“[...] A nação não suportará as suas palavras” (Amós 7.10)
Amós foi um
profeta divisor de águas no profetismo do Antigo Testamento. Sua profecia
revela que Deus está ao lado dos mais pobres, das vítimas de uma sociedade
injusta. Ele declara a santidade divina e conclama o povo de Israel a restaurar
sua aliança com Deus. Essa é a essência da proposta de santidade: a proximidade
a Deus restaura as nossas relações humanas.
Amós não era
um profeta profissional e não pertencia a nenhuma ordem religiosa. Era um homem
simples que vivia a realidade social do seu tempo. Ela sabia na prática dos
problemas enfrentados pelas pessoas das classes dominadas, os trabalhadores e
os mais pobres. Ele percebia as injustiças cometidas pelas autoridades
religiosas, jurídicas e políticas. E ele verificava como as classes superiores
ostentavam a riqueza obtida pela exploração dos mais pobres.
Amós não
profetizou a partir dos palácios. Ele falou com base em sua vivência cotidiana.
Esse é um novo modo de fazer profecia, que não se dá a partir da vida
palaciana. Os governos de Judá e Israel experimentavam um período de expansão
territorial e econômica, mas ao mesmo tempo se distanciavam das necessidades
das populações mais carentes, retirando direitos dos trabalhadores e dos mais
pobres. Ele enfrentou um poder político consolidado, forte e centralizador, que
associava política e religião. Os ricos e poderosos desse tempo viviam uma
religiosidade aparente, praticantes que eram de uma religião com um discurso
que agradava à elite dominante. A religião era usada para justificar os atos de
injustiça, de opressão e de extorsão.
A profecia de
Amós denunciava a religiosidade hipócrita, a prosperidade social e econômica
construída a custa dos mais pobres e a falta de justiça no cuidado com os
direitos dos mais vulneráveis. Essa forma de profetizar propunha uma nova ética
baseada no amor de Deus.
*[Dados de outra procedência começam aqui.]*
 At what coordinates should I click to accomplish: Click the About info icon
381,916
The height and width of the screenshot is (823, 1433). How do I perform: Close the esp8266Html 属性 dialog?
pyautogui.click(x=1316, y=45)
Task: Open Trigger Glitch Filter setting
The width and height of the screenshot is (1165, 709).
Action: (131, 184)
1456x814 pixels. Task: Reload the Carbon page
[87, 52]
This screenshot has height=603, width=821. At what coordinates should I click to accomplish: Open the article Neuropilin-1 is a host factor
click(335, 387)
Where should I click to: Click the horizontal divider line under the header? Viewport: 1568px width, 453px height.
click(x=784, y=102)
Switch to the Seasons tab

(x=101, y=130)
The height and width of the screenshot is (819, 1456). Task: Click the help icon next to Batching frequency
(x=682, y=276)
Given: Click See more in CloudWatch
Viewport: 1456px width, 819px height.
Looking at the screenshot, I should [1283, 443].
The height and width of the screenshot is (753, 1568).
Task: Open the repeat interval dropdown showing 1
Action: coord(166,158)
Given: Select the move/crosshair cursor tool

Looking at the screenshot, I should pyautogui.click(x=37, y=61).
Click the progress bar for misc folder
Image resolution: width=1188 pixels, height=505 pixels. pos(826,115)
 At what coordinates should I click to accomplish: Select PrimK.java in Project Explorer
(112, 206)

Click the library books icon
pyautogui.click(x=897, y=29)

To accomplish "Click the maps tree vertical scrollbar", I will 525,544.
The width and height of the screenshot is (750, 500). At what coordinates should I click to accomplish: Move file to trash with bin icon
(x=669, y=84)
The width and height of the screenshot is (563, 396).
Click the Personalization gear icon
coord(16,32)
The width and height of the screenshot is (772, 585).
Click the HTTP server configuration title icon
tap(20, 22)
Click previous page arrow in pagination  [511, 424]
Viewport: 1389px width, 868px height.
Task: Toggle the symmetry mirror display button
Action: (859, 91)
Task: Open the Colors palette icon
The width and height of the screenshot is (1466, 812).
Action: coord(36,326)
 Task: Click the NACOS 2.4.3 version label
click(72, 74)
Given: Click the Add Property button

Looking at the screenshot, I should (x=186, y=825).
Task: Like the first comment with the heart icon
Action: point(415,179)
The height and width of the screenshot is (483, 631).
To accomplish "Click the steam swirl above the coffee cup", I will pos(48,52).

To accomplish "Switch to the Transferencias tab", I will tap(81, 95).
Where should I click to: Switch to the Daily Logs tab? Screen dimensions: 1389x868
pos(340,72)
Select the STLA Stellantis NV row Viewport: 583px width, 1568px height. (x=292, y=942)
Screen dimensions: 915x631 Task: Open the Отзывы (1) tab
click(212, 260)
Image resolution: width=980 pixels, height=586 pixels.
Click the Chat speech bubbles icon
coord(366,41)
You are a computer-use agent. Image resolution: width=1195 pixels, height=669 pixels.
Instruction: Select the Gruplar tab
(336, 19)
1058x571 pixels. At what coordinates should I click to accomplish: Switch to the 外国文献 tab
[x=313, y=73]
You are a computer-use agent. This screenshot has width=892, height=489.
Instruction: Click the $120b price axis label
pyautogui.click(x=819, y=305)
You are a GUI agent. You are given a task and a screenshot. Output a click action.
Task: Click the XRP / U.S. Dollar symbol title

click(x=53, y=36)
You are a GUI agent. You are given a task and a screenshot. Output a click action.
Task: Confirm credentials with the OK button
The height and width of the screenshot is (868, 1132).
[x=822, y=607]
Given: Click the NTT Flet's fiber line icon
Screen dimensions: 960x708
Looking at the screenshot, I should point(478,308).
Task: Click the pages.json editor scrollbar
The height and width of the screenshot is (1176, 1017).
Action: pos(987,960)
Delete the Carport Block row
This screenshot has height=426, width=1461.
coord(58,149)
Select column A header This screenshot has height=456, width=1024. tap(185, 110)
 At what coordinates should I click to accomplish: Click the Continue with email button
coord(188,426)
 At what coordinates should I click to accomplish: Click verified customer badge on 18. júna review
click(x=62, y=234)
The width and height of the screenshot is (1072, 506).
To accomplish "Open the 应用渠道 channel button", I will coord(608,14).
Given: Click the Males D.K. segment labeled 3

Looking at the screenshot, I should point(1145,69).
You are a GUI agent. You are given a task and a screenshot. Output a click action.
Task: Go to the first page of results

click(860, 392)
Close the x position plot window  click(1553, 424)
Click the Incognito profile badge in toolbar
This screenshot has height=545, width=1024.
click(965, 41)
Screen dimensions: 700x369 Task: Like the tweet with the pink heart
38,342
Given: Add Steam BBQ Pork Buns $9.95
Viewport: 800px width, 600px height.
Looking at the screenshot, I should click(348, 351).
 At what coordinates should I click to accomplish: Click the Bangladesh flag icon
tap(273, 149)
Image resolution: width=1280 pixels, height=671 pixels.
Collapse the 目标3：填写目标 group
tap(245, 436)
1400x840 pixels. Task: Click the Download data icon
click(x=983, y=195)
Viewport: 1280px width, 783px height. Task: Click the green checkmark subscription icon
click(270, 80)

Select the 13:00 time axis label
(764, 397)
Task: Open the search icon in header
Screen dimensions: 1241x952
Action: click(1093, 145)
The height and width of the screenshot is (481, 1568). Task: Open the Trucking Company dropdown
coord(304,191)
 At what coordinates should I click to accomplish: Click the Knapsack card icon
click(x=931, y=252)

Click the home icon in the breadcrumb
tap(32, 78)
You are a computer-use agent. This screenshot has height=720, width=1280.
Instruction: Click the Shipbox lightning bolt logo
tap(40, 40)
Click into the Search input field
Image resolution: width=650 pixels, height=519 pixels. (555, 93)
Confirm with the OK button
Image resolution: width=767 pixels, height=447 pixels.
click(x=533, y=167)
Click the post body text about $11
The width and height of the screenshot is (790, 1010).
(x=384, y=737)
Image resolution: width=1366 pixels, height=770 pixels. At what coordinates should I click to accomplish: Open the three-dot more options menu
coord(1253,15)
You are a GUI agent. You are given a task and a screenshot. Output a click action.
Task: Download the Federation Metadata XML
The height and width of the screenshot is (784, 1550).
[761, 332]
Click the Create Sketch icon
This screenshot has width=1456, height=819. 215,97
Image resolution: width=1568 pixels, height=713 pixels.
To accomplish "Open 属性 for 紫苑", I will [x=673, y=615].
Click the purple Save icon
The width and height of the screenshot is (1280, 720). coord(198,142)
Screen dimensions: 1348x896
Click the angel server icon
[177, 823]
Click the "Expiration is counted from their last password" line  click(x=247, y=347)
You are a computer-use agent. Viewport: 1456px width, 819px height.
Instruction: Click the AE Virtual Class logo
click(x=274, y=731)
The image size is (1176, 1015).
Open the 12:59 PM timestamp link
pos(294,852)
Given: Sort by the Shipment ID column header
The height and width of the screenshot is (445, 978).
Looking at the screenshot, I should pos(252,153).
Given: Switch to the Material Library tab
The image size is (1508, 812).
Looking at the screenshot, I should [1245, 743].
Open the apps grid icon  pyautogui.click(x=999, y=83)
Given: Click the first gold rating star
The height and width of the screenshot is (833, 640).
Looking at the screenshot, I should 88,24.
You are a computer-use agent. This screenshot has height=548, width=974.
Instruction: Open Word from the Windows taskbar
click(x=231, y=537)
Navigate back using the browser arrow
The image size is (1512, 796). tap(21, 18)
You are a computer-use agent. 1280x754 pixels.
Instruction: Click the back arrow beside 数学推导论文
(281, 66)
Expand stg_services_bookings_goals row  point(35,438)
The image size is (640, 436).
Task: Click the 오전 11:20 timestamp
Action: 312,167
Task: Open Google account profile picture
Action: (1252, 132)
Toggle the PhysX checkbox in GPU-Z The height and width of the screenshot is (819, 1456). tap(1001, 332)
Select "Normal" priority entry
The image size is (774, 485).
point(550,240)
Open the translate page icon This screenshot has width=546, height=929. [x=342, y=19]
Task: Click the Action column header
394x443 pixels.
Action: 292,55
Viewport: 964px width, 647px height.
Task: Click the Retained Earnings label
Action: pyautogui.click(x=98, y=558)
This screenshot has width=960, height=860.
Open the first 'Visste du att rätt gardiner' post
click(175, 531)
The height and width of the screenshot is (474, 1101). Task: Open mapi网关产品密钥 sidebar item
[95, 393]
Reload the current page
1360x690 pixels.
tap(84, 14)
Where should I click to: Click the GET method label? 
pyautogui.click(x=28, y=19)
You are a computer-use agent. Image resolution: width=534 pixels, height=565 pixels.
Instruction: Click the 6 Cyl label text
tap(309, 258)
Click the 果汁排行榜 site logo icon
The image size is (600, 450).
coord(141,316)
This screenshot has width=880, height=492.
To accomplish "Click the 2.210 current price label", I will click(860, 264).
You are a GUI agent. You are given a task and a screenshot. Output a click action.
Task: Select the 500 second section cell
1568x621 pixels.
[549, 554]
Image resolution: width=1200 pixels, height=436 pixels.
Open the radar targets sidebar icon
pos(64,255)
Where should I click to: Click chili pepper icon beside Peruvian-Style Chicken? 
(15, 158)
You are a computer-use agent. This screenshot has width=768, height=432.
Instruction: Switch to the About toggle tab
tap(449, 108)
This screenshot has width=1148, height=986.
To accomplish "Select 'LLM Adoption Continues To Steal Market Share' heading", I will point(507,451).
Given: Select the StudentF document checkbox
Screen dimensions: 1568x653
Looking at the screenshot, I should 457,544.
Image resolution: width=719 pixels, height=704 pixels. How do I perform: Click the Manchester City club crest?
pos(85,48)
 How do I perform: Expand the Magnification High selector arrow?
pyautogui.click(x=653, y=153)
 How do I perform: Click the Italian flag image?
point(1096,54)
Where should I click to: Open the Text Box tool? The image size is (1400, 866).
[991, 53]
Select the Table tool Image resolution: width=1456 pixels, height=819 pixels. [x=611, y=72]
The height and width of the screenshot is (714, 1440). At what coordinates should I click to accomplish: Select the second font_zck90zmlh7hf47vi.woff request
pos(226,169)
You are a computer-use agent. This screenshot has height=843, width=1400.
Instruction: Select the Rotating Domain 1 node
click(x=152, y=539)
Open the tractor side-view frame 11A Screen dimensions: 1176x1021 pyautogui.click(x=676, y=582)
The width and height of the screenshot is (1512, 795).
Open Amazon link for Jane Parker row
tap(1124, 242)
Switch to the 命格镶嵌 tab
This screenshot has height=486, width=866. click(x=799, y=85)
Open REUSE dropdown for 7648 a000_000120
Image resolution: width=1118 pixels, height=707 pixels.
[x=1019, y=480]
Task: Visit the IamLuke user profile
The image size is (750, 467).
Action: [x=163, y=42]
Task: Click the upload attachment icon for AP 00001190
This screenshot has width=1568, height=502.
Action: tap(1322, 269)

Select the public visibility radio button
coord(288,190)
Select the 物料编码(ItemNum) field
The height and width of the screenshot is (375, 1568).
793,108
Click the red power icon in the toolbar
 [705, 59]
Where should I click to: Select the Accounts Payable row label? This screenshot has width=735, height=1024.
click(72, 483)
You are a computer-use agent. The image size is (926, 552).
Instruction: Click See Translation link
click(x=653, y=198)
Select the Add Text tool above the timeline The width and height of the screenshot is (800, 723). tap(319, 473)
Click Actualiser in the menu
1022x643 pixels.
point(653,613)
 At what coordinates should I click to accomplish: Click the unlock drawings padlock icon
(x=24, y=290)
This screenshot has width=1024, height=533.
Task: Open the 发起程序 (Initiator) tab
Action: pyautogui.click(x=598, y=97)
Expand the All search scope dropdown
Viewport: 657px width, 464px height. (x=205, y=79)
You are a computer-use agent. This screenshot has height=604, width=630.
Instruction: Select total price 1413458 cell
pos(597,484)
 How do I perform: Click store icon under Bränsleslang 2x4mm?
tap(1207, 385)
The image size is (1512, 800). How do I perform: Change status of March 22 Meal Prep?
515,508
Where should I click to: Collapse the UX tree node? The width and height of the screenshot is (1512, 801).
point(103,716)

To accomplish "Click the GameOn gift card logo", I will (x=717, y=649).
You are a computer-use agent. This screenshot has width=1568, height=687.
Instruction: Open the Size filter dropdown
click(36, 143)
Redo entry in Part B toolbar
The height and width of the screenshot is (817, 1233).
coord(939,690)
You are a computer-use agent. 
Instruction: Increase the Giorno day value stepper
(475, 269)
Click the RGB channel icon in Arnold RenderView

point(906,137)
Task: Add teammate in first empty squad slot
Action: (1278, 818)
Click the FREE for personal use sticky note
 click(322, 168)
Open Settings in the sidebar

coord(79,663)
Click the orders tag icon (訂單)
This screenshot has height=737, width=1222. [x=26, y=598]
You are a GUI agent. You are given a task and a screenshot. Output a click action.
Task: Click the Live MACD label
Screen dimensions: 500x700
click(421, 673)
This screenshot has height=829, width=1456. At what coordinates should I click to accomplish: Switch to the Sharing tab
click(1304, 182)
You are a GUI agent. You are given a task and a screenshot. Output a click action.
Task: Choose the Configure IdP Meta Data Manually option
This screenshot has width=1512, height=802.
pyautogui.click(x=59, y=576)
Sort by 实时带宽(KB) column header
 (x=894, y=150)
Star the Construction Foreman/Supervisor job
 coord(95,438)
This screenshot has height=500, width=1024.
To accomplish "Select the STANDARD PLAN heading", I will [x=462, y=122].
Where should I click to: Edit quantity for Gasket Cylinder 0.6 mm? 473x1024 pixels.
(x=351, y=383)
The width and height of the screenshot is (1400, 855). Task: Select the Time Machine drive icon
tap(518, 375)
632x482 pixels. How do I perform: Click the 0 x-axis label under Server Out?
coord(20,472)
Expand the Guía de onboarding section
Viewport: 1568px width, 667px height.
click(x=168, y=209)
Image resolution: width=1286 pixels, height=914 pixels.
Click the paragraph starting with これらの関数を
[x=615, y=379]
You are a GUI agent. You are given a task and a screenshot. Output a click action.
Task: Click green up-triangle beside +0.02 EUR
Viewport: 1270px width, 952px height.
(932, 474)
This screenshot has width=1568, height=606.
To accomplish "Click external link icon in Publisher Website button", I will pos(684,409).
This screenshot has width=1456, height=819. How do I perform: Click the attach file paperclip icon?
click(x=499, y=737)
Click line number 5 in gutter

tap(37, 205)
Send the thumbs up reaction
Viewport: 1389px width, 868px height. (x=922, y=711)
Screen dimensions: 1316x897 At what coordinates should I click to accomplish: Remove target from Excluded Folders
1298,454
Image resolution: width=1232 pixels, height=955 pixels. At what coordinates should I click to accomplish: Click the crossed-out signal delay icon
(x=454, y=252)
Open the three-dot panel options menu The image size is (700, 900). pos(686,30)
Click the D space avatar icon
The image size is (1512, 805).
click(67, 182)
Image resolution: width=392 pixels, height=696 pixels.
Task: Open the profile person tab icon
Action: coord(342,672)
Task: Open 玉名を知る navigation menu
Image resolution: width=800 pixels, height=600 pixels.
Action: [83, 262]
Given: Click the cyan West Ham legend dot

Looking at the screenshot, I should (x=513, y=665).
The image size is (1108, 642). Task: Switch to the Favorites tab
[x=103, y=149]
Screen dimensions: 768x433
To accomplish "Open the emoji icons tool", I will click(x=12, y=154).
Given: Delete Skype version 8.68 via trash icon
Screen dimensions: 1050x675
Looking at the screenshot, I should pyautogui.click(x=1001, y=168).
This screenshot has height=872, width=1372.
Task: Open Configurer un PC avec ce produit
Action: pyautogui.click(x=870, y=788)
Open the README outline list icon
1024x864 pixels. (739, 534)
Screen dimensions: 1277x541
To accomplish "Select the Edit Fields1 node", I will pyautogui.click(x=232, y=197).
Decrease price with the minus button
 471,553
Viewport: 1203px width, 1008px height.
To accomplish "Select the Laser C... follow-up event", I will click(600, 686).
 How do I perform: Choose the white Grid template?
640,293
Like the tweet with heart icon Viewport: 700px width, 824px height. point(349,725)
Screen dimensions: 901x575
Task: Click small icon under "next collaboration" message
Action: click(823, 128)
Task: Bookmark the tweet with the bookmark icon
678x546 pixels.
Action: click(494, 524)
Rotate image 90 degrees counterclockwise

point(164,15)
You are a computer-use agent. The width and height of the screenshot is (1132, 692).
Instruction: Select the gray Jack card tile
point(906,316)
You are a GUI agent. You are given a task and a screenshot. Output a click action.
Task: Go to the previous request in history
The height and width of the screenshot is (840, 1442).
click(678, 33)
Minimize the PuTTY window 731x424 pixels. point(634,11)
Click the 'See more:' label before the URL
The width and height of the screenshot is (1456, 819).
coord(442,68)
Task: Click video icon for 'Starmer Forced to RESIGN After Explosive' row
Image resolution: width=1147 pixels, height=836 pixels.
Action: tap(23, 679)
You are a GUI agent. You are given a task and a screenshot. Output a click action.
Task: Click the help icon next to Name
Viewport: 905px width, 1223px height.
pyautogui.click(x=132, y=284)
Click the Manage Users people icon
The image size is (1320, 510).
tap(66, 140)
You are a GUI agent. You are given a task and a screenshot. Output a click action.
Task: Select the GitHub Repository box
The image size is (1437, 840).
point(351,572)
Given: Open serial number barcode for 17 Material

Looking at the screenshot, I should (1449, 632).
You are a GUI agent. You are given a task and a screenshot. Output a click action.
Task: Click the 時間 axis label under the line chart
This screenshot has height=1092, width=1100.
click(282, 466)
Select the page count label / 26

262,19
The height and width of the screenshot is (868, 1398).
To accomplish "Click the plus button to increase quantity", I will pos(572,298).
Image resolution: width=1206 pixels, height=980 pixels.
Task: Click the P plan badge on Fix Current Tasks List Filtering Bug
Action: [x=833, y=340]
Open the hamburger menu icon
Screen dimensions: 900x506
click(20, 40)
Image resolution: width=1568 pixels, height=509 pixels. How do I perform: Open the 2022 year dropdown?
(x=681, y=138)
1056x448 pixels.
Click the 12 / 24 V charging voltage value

Na sua mensagem, ele proclamou um Deus que se opõe ao
sistema opressor dominante, que viola direitos, que cerceia a liberdade e
oprime o outro. Esse Deus está disposto a destronar os poderosos, a aniquilar
toda trama sórdida que destrói esperanças e permite toda sorte de pecados
sociais. Amós declarou: “[...] Mas vocês
transformaram o direito em veneno, e o fruto da justiça em amargura” (Amós
6.12).
Amós é o modelo
de santo para esses tempos de avanço do neoliberalismo e das forças extremistas
que tentam impor regimes de exceção, que viola direitos, que promove o ódio
contra os opositores e pratica atos de preconceito e de injustiça. Milton Schwantes
diz, em seu livro A terra não pode
suportar suas palavras, que o modo de vida de Amós possui relevância sobre
sua conduta como profeta. Ele era alguém que se sustentava com os recursos
obtidos em seu próprio trabalho. “[...] Seu trabalho dá autenticidade a suas
palavras. Entre o Amós trabalhador e sua profecia radical contra os
totalitários deve haver uma relação. O trabalhador e o ‘profetizador’ se
correlacionam, embora este não dependa daquele” (p. 43-44).
Por conta
dessa relação entre modo de vida e conteúdo da mensagem, o povo foi lembrado
que Deus não pede para que sejamos perfeitos. O que Ele espera de nós é que
assumamos o risco de buscarmos uma vida mais justa e sejamos sinceros para
reconhecermos nossos erros. O santo não é aquele que faz tudo de acordo com um
paradigma moral que é imposto, mas que sabe que não dá para viver de forma
tranquila quando sabemos que nosso próximo carece de dignidade, de alimento, de
teto, de segurança e de trabalho.
Ser santo é
saber quem é. Deus é santo porque Ele é o que é. E Ele nos chama para vivermos
nossa humanidade perante ele como somos. A todo aquele que ouve seu chamado,
Deus constitui como seu povo e Reino. O povo de Deus é chamado a reconhecer
quem ele é: um povo separado para ser uma expressão de quem Deus é. Deus faz
uma aliança com seu povo para uma vida santa no mundo.
Um povo santo
precisa se dedicar mais à justiça social como expressão da santidade divina. O
profeta anuncia que Deus tem lado, que é o do mais pobre. Como povo santo, cabe
a si a tarefa de denunciar tudo aquilo que fere a dignidade humana e anunciar a
bondade, a justiça e o amor de Deus pelas vítimas.